Rupert Murdoch’s Fox Corporation launched its FOX Bet sports betting operation on Monday, making it the first major media company to become the face of a sports gambling platform in America. Their brand recognition, expert commentary, and news will be used in hopes of attracting the casual bettors.
FOX Bet, which launched in New Jersey, will be operated through a partnership with gaming provider The Stars Group. The app launched on Apple’s iOS platform and Google’s Android operating system, with plans to be available in more states than just New Jersey in the near future.
Fox Sports will also have its own free-to-play predictive game nationally, where players will be able to follow along with the game in a more entertaining manner.
Wanting In The Game
Big companies in the entertainment space like Walt Disney Co., AT&T, and WarnerMedia have put their hats in the sports betting ring, which experts believe could bring in around $9 billion in revenue over the next few years.
However, most of the bigger media companies have only delved into creating new shows with commentary devoted to sports betting, rather than actually accepting the bets.
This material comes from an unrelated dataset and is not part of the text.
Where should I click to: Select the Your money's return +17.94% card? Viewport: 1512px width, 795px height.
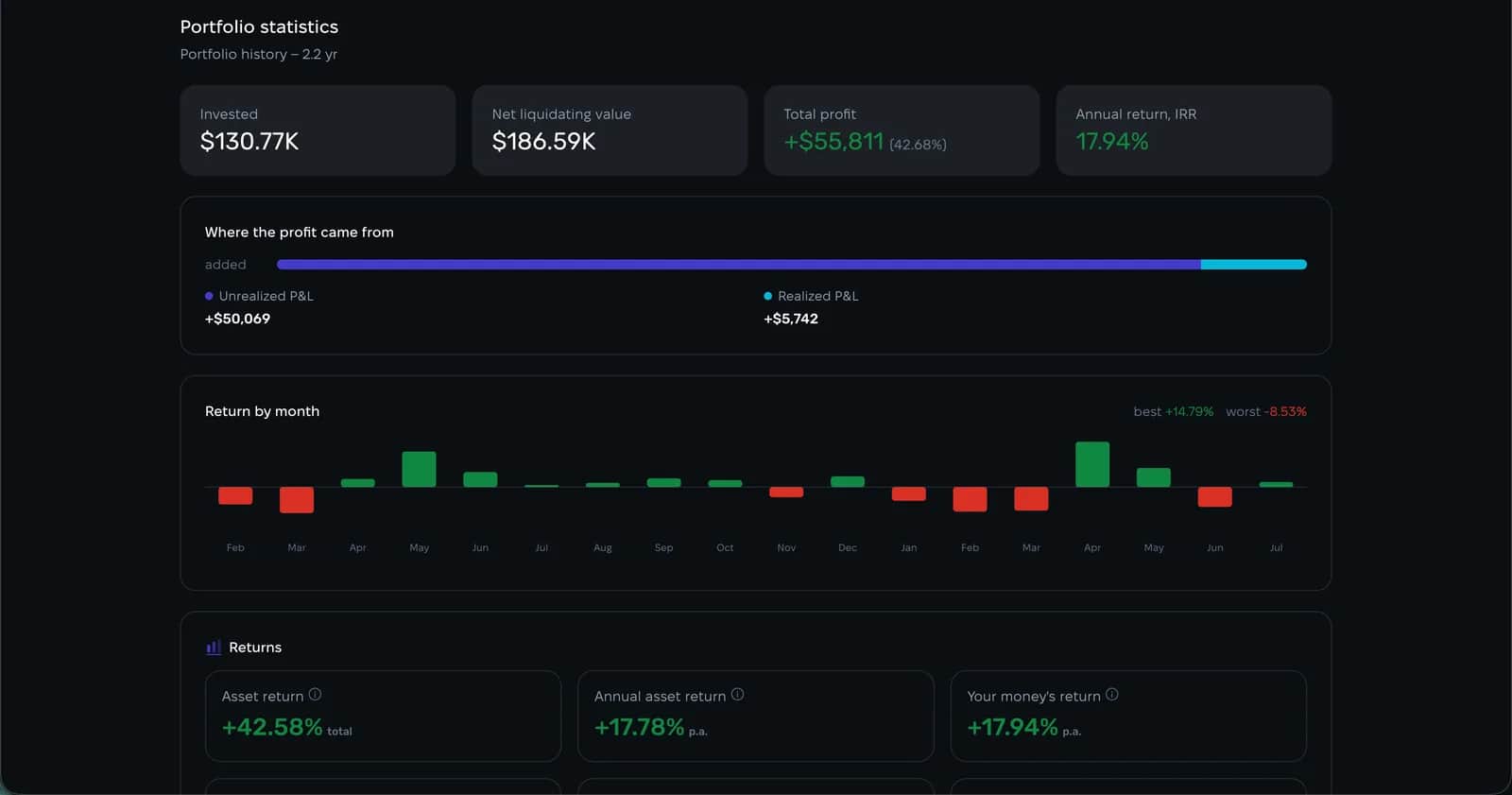tap(1128, 716)
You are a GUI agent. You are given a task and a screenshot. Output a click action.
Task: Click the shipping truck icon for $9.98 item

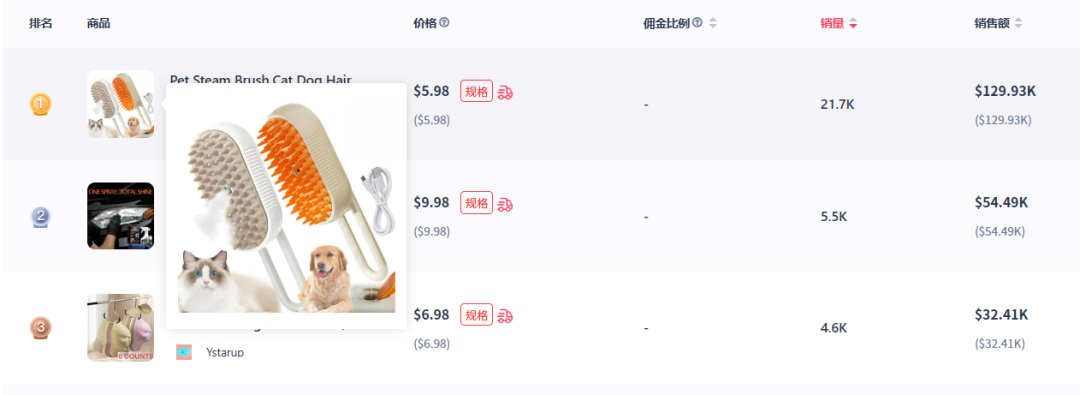[505, 204]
Most of them are worried that customers would view them as being a fraudulent source of information, trying to protect their own money.
“Those are pretty heavy questions, especially for multibillion-dollar media behemoths that aren’t accustomed to turning on a dime,” said Chris Grove, a managing director at analytics firm Eilers & Krejcik Gaming LLC.
Not The First Try
At least Fox steps into the sports betting world with plenty of experience, as this will be Murdoch’s third go-round in starting a sports betting service. There was Murdoch’s Sky, now owned by Comcast Corp., which struck a similar deal with TSG and created Sky Bet – a sports betting partnership in the United Kingdom.
“They can point to that model and say, this looks successful in the U.K.,” Grove said.
Once again, FOX Bet will aim its content and programming towards casual bettors. The goal for Fox Sports is to engage and make sure they’re not only having fun but making an educated decision on where to place their money.
While all of these dreams and aspirations of succeeding in the sports betting world are great for the larger media companies, there are plenty of risks that come along with going down this road.
Sun Bets, another partnership between The Sun (a newspaper owned by Murdoch), a division of News Corp., and Australian gambling group Tabcorp Holdings, closed in 2018 after the financial gains stopped coming.
Nowadays, it’s the idea of ad revenue and the possibility of engaging fans in live broadcasts that really appeals to the media companies.
TheScore Inc., a small Toronto-based sports news app, also has plans to launch its own sportsbook by the start of the NFL season, which actually starts on Thursday.
TSG is expected to break even in 2022 on FOX Bet, with $40 million invested this year, including $10 million in licensing fees in both New Jersey and Pennsylvania.